Get rid of unsightly indentations in carpets by placing ice cubes into the dents. Leave them to melt, then vacuum the carpet afterwards to fluff it back up.

Remove chewing gum from clothes by putting the garment in the freezer for an hour. The gum should just snap off.

Snip sandpaper

To fix blunt scissors, cut shapes in coarse sandpaper - the friction will sharpen them beautifully.

When drilling into a wall, stick a Post-it note underneath and fold up the bottom to form a little tray to catch the dust.

Always hit your thumb when hammering? Use a clothes peg to hold the nail in place and hit that instead of your fingers.

Oily hands after fixing your bike or car? Take a teaspoon of sugar, add a splash of water and rub it into the oil stains.

If your rugs or doormats always slide around on hard floors, simply apply some lines of acrylic sealant to their underside, rather than splashing out on expensive non-slip strips.

Line your paint tray with tin foil before pouring in the paint and throw it away when you're done. Your paint tray will stay like new.

Instead of repeatedly washing a paint-roller to stop it drying out between applying coats, just wrap it in cling film or tightly in a plastic bag to stop the paint from drying.

Stop a sneeze

To remove a persistent splinter, wet the area around it, sprinkle with baking soda and then apply a plaster. In a day or so, peel back the plaster, and the splinter should have raised itself from the skin, making it easy to pluck out.

To stop a sneeze, press your tongue to the roof of your mouth and the urge will vanish.

Pressing your tongue against the roof of your mouth should stop your sneeze - without anyone even noticing.
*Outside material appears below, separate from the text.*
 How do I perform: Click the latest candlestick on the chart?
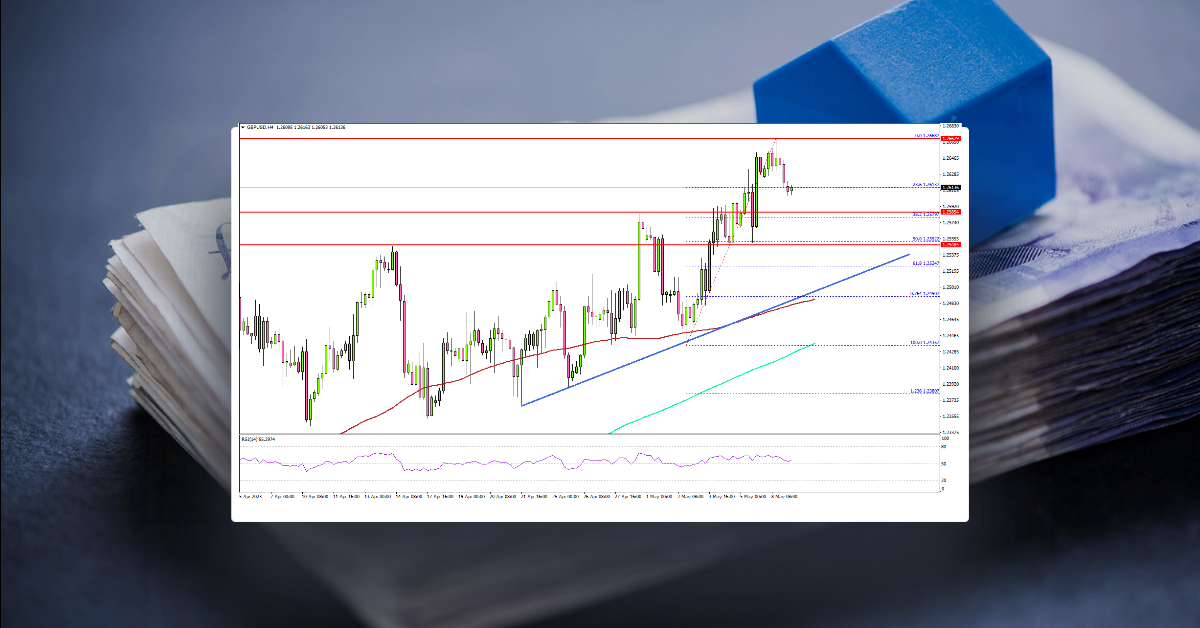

Photo / 123RF
Pressing your tongue against the roof of your mouth should stop your sneeze - without anyone even noticing. Photo / 123RF

Woken up to a spot just before a big day? Push a pin into an Ibuprofen liquid capsule, squeeze and apply the contents to your spot liberally.

A great and natural way to help unblock your nose is to sniff a jar of freshly ground horseradish. Better still, if you can manage it, eat a good spoonful - that should clear those airways!

To cure a tickly throat, don't keep coughing to relieve it. Instead, - as bizarre as it sounds - massage your earlobes with your thumb and forefinger. This stimulates the nerves that cause a small muscle in your throat to spasm, thus 'itching' the tickle.

Bury your tools

Improve your roses by burying strips of potassium-rich banana skins around the base of the plant once a month. This will feed your rose and help keep it disease-free.

Sprinkle a quarter of a cup of baking soda on the soil next to your growing tomatoes every week. It lowers the acidity, so the fruit will taste sweeter.

To stop garden tools rusting, stick them in buckets of sand, handles up. This will keep them dry and rust-free.

Sprinkle broken-up eggshells around the base of plants to stop slugs. What's more, as the shells decompose, they will release calcium - a natural fertiliser - into the soil.

Hollowed-out halves of squeezed lemons make ideal planters. Fill them with soil and pierce a small hole at the bottom for drainage. When the seeds have sprouted, you can plant the seedling, lemon and all, in the ground. As the lemon rots, it will provide valuable nutrients.

Kill weeds with a mixture of five parts of white vinegar to two parts salt and top up with boiling water. Pour over the weeds and watch them die.